## Brief
Only the lines from the one containing "Image resolution: width=1514" through the one containing "Given: Send feedback using the Feedback link" should be printed, exactly as they appear below, with both ends included.

## Given data
══════

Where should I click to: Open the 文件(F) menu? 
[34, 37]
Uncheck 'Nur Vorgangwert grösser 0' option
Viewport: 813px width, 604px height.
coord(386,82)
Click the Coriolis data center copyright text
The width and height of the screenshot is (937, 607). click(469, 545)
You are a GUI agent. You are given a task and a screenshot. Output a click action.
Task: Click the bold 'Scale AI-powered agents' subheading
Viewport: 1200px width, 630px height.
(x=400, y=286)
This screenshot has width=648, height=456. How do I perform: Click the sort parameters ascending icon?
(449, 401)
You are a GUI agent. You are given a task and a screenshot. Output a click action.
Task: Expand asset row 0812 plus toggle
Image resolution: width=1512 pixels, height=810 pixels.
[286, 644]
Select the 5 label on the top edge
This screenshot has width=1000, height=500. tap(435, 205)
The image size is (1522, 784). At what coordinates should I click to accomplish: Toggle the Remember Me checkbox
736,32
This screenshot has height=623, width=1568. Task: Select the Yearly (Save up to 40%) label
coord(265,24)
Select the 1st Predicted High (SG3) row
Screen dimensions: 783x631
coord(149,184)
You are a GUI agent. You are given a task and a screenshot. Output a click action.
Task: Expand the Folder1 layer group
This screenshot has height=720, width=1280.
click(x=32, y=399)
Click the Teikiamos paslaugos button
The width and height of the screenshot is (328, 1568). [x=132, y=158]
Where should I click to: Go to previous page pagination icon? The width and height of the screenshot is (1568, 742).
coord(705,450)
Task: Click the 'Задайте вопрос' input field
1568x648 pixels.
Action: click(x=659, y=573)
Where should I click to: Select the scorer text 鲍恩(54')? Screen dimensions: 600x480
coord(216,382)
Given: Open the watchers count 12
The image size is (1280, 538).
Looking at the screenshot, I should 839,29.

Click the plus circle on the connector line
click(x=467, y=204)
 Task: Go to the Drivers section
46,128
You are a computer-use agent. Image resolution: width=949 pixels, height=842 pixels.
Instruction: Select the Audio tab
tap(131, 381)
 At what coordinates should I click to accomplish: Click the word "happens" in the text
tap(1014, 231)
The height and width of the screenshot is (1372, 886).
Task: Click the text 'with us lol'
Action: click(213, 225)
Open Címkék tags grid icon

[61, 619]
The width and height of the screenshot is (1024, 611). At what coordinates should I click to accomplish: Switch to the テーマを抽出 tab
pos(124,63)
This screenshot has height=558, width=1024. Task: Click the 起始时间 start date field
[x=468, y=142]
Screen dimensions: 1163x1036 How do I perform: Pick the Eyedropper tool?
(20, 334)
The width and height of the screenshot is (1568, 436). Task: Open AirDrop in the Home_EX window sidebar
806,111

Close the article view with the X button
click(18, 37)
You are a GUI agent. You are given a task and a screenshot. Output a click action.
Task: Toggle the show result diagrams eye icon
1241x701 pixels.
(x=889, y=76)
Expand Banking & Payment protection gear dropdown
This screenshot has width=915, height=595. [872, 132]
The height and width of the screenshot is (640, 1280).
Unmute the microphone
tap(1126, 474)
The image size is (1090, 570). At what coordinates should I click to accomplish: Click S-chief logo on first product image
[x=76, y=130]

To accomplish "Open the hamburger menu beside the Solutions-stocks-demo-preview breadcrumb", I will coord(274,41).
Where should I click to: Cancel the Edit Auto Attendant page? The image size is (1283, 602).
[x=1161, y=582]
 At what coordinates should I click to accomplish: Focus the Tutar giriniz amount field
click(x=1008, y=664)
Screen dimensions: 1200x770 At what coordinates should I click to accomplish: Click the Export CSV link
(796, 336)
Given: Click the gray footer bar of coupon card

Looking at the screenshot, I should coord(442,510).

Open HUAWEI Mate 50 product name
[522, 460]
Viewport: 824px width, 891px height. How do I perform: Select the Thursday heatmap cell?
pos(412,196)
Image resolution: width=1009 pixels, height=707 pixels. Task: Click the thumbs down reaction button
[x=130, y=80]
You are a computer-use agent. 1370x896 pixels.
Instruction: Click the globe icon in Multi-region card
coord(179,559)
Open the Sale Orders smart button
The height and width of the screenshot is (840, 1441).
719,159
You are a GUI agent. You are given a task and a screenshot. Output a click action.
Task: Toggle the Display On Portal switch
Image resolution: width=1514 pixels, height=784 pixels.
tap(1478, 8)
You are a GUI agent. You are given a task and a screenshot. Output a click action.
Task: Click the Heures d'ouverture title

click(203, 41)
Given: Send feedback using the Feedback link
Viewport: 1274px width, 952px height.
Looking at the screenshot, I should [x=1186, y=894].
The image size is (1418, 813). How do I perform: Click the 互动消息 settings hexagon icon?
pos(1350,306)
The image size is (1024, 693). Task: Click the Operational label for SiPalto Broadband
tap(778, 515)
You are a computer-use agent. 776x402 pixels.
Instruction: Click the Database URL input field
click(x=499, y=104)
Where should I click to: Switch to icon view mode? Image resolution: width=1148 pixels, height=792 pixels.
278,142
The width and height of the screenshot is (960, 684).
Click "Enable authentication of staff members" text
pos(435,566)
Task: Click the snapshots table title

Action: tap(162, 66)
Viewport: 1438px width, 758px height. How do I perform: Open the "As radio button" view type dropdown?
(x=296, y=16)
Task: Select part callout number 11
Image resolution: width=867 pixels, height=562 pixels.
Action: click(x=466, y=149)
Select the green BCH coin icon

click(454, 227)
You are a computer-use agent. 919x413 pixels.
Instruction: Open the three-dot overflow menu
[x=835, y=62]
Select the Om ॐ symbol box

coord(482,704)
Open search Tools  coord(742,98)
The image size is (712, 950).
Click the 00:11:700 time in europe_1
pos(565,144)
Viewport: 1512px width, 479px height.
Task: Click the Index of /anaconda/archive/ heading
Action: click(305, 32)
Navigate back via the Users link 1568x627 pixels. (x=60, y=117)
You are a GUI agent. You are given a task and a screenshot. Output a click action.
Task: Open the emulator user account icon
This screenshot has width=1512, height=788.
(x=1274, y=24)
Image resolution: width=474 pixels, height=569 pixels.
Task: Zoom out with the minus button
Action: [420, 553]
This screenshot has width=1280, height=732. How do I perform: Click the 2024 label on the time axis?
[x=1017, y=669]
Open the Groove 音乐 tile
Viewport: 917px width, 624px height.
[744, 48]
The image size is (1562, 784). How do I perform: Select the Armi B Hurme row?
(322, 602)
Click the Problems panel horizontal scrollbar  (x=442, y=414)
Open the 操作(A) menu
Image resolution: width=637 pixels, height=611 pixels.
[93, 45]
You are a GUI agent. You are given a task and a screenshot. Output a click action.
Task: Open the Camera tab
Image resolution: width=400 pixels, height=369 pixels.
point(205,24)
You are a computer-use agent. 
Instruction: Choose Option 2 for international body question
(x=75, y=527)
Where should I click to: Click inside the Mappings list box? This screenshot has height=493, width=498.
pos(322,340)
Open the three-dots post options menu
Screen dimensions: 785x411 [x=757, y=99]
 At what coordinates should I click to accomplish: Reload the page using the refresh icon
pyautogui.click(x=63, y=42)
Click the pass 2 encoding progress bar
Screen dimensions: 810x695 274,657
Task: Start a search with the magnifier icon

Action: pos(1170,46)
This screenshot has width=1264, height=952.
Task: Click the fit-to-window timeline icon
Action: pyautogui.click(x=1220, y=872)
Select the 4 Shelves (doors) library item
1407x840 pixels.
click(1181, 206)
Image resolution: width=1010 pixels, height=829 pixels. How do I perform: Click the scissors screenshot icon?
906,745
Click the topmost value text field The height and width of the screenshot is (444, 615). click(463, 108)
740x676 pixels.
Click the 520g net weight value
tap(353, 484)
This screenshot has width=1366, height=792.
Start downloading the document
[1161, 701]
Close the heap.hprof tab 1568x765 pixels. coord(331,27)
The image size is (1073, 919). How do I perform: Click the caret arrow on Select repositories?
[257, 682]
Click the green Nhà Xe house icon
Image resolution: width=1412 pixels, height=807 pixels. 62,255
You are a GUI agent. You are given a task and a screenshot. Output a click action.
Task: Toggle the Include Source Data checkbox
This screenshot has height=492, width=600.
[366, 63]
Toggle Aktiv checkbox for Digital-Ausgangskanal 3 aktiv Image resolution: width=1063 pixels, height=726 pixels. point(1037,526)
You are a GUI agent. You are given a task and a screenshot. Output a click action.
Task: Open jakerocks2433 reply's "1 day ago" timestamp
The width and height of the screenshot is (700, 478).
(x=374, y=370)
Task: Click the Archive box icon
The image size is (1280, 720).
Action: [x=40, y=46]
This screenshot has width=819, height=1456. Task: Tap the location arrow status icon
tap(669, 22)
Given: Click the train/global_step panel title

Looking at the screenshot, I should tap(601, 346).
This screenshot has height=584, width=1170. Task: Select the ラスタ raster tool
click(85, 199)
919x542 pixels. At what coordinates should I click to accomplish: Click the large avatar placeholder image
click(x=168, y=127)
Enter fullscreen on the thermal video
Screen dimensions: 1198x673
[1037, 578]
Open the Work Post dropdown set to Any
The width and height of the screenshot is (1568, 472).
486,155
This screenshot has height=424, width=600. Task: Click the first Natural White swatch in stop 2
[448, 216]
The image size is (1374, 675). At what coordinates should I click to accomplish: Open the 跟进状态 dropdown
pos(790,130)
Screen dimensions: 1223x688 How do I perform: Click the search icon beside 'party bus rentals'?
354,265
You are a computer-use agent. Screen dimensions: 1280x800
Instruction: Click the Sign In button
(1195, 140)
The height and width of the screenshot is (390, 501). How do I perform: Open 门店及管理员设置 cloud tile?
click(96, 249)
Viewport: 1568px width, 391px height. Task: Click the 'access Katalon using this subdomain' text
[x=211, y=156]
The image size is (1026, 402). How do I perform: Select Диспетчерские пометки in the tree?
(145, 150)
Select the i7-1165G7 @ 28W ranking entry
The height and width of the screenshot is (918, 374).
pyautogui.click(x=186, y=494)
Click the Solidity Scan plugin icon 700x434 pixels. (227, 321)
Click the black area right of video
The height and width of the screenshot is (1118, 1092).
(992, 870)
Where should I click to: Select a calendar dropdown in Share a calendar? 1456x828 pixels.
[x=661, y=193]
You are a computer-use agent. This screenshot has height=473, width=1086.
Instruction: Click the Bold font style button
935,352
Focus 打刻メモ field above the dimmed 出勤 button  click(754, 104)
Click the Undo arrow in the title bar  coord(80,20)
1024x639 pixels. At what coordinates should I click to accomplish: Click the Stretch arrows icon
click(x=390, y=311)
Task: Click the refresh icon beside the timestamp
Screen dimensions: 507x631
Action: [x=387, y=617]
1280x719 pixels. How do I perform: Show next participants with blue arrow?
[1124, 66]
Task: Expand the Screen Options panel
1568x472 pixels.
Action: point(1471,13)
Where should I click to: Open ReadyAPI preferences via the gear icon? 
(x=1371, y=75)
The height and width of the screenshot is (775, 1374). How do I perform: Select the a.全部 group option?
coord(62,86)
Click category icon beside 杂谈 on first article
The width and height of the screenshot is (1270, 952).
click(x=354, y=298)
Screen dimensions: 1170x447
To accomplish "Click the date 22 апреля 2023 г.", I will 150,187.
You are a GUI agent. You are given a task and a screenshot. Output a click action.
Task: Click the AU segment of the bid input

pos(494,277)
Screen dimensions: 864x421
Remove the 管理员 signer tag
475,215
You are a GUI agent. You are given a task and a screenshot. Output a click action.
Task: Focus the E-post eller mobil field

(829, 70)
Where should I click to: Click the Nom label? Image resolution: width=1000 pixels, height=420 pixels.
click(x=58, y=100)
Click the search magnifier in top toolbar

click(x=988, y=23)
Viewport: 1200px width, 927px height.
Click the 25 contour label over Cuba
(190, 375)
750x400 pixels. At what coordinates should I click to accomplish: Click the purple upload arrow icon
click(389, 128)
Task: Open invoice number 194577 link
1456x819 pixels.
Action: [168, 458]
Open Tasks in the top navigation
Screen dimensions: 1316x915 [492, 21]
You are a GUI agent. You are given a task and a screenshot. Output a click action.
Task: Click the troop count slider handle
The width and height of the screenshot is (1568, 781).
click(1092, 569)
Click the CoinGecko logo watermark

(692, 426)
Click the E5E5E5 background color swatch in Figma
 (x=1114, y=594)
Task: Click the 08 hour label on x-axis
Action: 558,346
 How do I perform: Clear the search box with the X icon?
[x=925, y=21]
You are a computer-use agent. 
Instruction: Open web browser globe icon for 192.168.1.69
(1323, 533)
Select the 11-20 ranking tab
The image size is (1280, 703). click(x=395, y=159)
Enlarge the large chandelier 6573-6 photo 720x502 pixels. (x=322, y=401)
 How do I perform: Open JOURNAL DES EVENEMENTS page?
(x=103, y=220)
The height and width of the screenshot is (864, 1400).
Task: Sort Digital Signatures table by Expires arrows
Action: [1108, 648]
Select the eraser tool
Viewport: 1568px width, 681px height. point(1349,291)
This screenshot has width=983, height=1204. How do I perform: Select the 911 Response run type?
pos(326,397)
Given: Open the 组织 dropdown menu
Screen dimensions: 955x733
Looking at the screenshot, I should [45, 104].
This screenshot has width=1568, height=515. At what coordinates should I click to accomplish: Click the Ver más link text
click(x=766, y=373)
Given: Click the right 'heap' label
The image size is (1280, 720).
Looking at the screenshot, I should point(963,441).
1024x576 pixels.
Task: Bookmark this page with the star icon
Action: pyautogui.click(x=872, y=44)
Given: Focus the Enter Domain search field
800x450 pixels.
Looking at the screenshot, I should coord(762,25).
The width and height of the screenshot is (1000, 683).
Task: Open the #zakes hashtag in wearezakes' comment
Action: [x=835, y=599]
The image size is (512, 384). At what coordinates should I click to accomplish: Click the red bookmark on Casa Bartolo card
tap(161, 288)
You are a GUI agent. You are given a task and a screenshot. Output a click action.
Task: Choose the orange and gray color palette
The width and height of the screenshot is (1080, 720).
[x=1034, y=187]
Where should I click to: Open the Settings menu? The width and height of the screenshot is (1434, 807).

══════

## The completed task
Image resolution: width=1514 pixels, height=784 pixels.
tap(1478, 8)
You are a GUI agent. You are given a task and a screenshot. Output a click action.
Task: Click the Heures d'ouverture title

click(203, 41)
Given: Send feedback using the Feedback link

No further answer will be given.